Quase seria legítimo afirmar que a principal "curiosidade" desta edição, reside no facto de ela ter sido a primeira tradução de um romance de Hemingway para português, uma vez que as anteriores foram tão-só vertidas em brasileiro, que acordos e desacordos ortográficos à parte não é de certeza a mesma língua, embora dela derivada e, ainda por cima, executada por um presencista de renome, também ele degredado por exigências regimentais das ditaduras portuguesas, incluindo a da ignorância, que inclusivamente lhe botou prefácio de substância, como foi Adolfo Casais Monteiro, que do Brasil se correspondeu com Régio em missivas exemplares onde alertou o vila-condense para os perigos da suburbanidade lusitana, aliás, ainda tão evidentes quão pacóvias nas capelinhas do provincianismo corporativista da nossa interioridade inquisitória, obsoleta e inquisitorial, característica dos redutos ditos livrescos e culturais.
E nela se conta a venturosa aventura entre um americano tenente do exército italiano (Frederic Henry) e uma enfermeira escocesa do hospital inglês (Catherine Barkley), durante o período final da Primeira Guerra Mundial. Depois de ferido, é ele internado no hospital em que ela trabalha, e dessa incerteza, dessa inconstância, dessa ressequida palha que o menor fogo incendeia, nasce um jogo de paixão entre a morte e a esperança, para a urgente confluência do vivido.

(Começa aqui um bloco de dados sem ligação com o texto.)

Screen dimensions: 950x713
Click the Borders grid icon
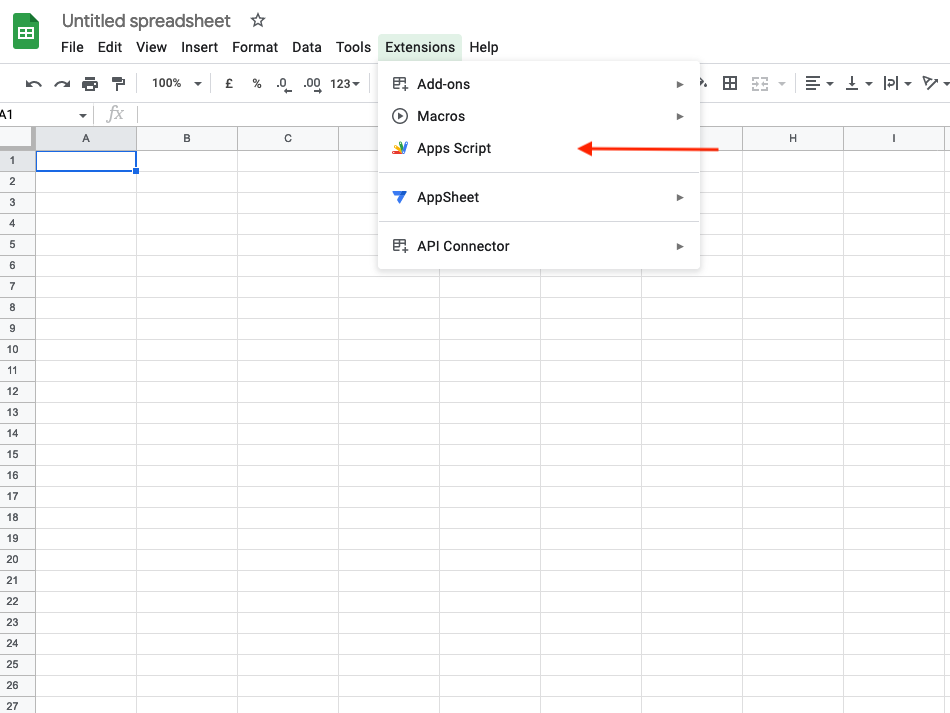(730, 83)
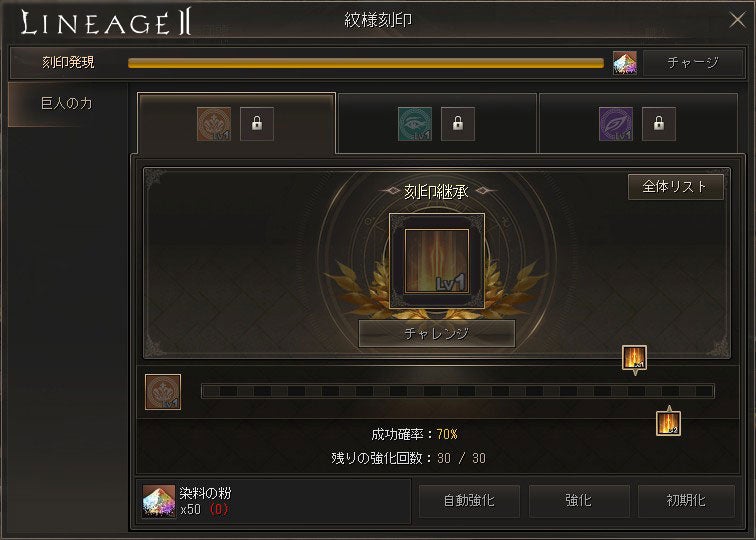Toggle the lock next to the crown pattern
Screen dimensions: 756x540
coord(257,124)
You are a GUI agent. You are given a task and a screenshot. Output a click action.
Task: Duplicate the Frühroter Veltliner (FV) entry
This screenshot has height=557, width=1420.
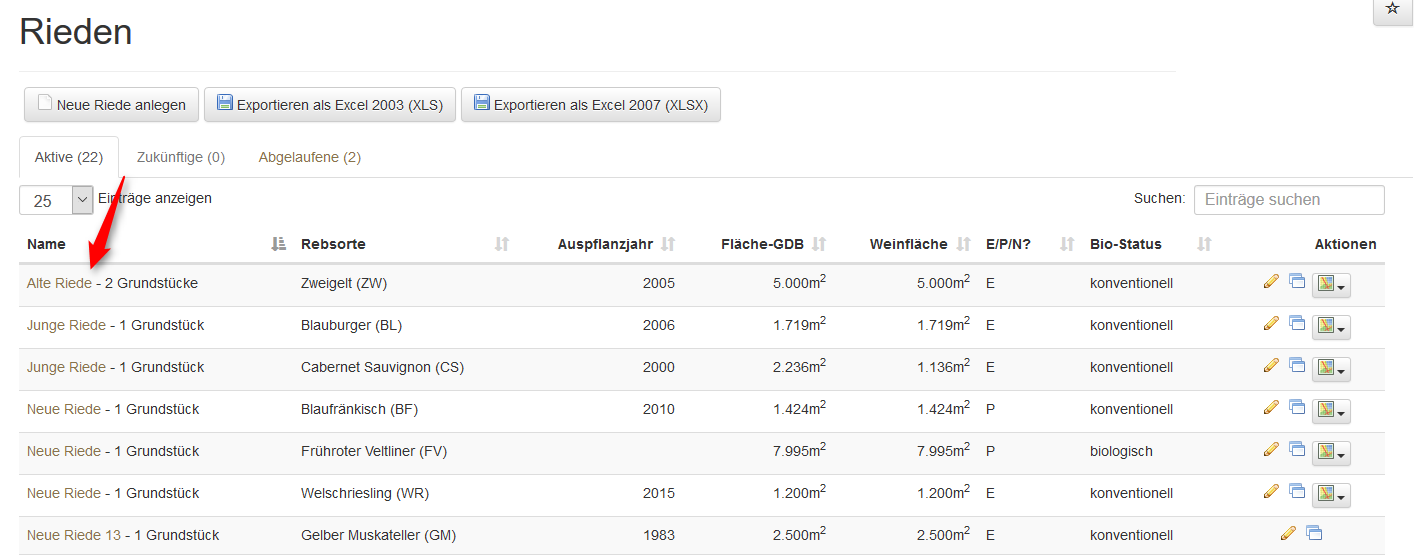pyautogui.click(x=1297, y=449)
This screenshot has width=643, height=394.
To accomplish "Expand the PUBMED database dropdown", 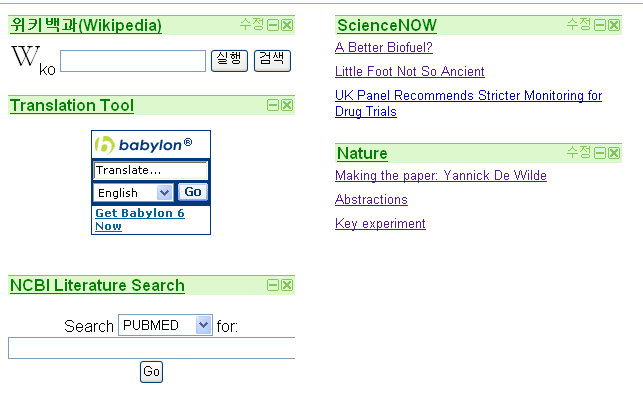I will point(165,325).
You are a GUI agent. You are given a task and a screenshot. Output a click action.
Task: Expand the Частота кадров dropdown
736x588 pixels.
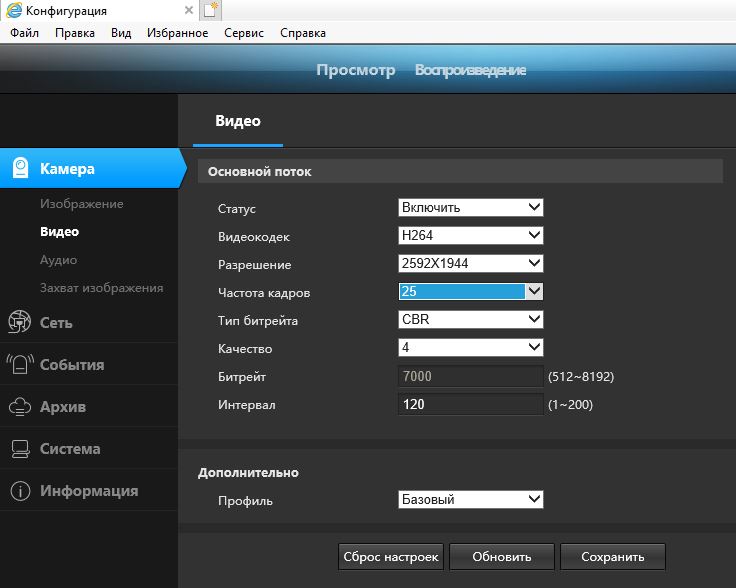pos(470,292)
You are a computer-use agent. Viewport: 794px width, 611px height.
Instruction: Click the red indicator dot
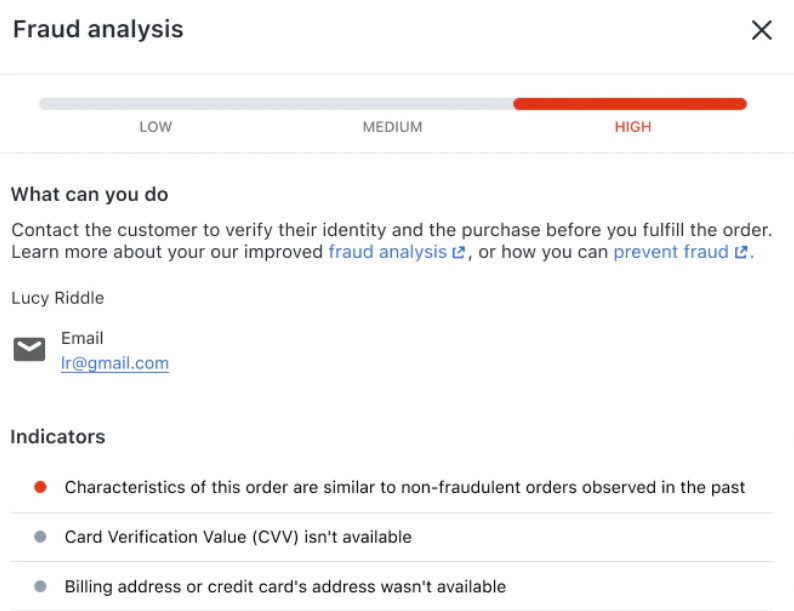[40, 487]
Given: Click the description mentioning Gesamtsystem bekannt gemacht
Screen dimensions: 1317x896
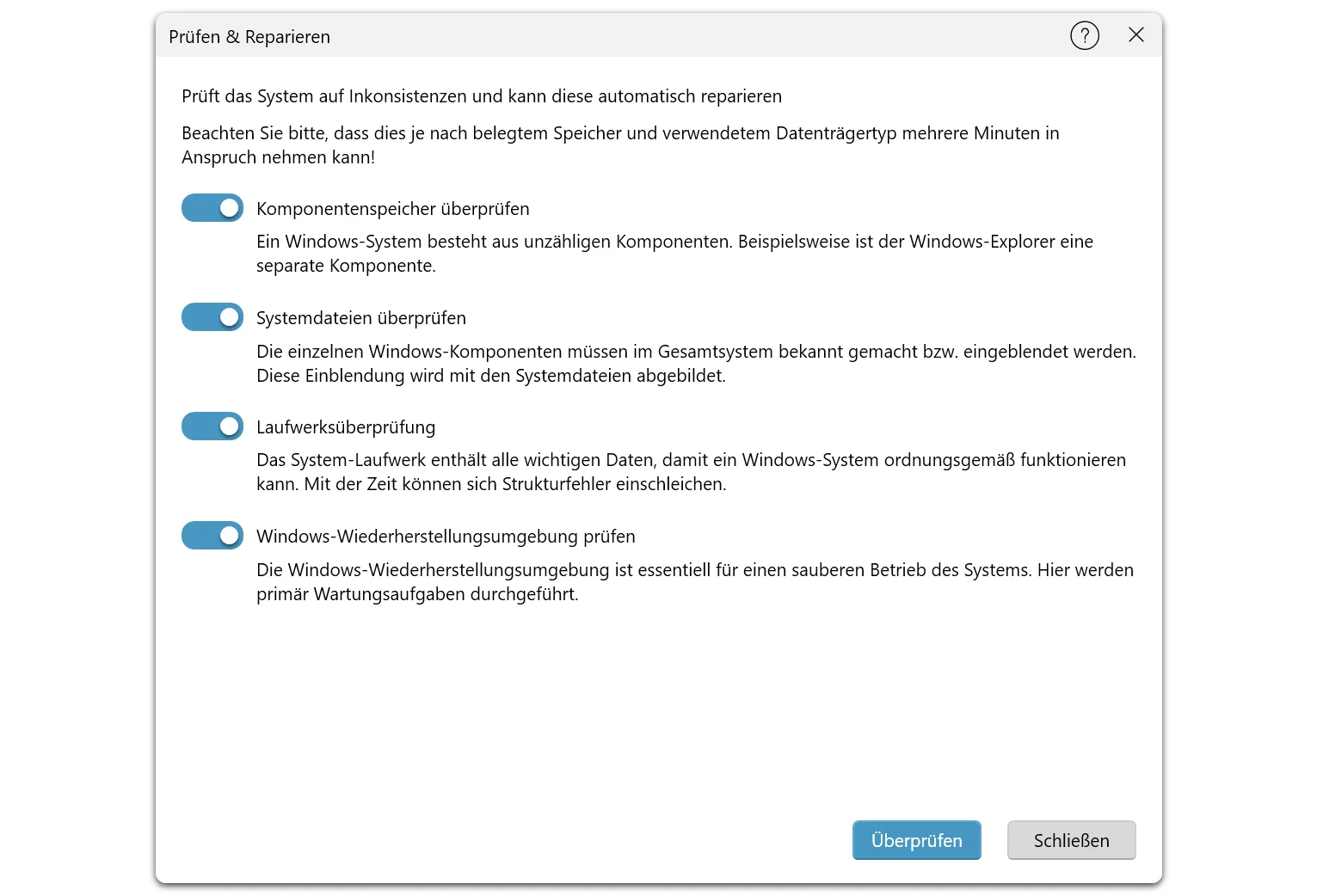Looking at the screenshot, I should tap(695, 363).
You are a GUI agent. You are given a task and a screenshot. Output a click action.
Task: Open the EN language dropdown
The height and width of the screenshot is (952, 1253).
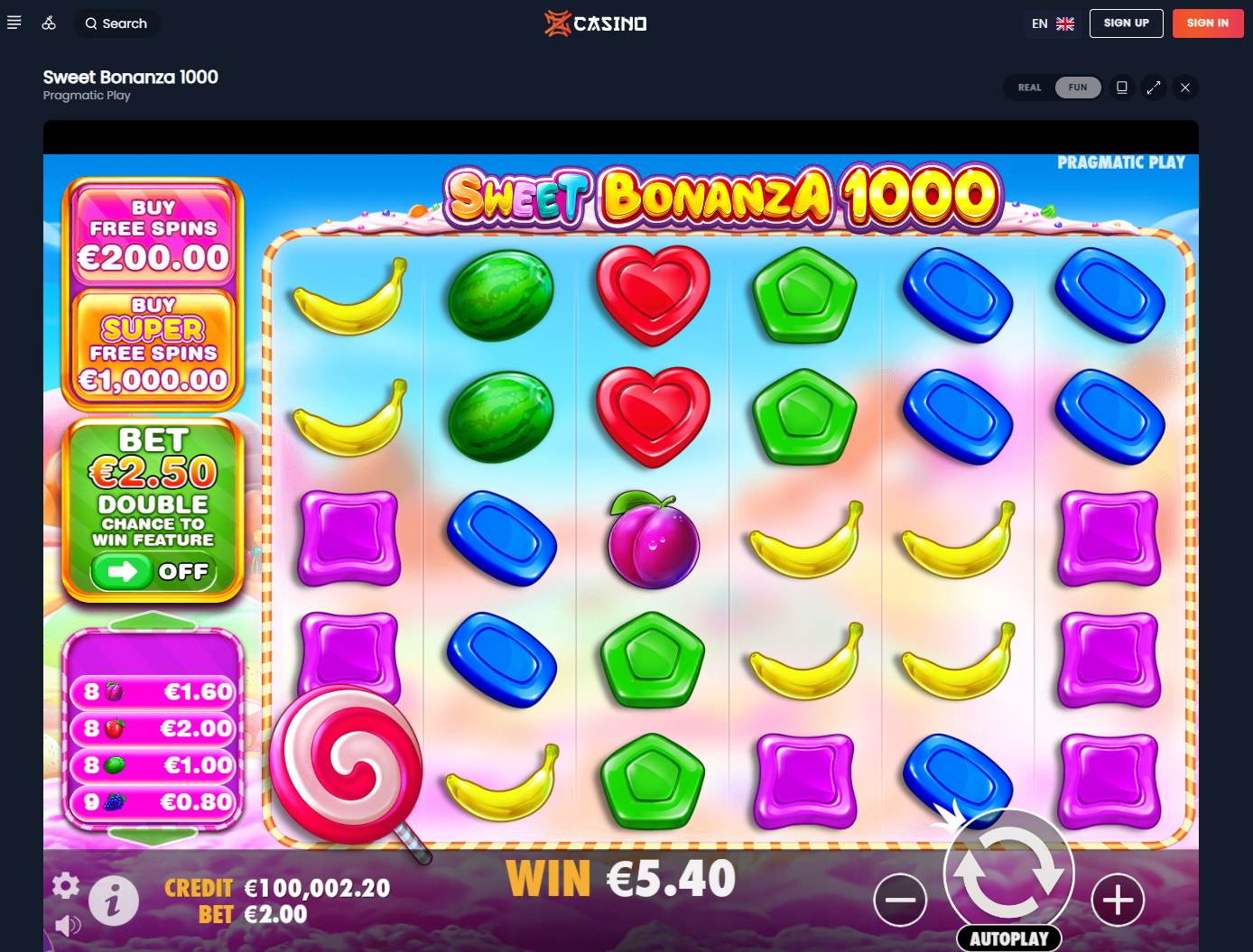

Porém, à semelhança dos condenados à pena capital a quem é concedido o último desejo, após a convalescença, e antes que Henry volte para a frente de batalha, são-lhe concedidas três semanas de licença. Decidem passar esses 21 dias juntos, todavia ela engravida e ele adoece com icterícia, despendendo duas das semanas no respectivo tratamento, e sendo-lhe retirada a que resta, sob a acusação de ter provocado a doença para não ter que voltar às trincheiras. E assim que regressa à frente de combate vê-se a braços com uma retirada caótica, em que perde recursos, homens e ambulâncias. É testemunha de fuzilamentos arbitrários pela Polícia do Exército, aos quais apenas escapa atirando-se ao rio. Após o que se reencontram, partindo ambos para a Suíça.
A guerra havia ficado para trás. Teriam os seus dez réis de felicidade, que é quanto cabe e cumpre a cada ser vivente que acredita na esperança. No entanto, outra batalha, igualmente trágica e derradeira, os esperava, para a qual nunca há a mínima hipótese de fuga – a da vida. Que pode ser igualmente fatal a quem por ela se realiza.
Do título, assaz sugestivo, além de denunciar a tentativa de exorcizar, expurgar, afastar, aliviar, despedir a humanidade das guerras e das armas, do flagelo do desamor entre povos como entre indivíduos, falhou redondamente, não só porque Ernest Hemingway se suicida com uma, como também as guerras continuaram a proliferar, que nem coelhos sem predador em mato rasteiro. Talvez O Adeus à Paz, fosse mais elucidativo das intenções e dos resultados. Pois, quer se queira, quer não, foi exactamente isso que aconteceu, com ponto culminante na II Guerra Mundial, onde o autor terá sido correspondente. As voltas que o mundo dá!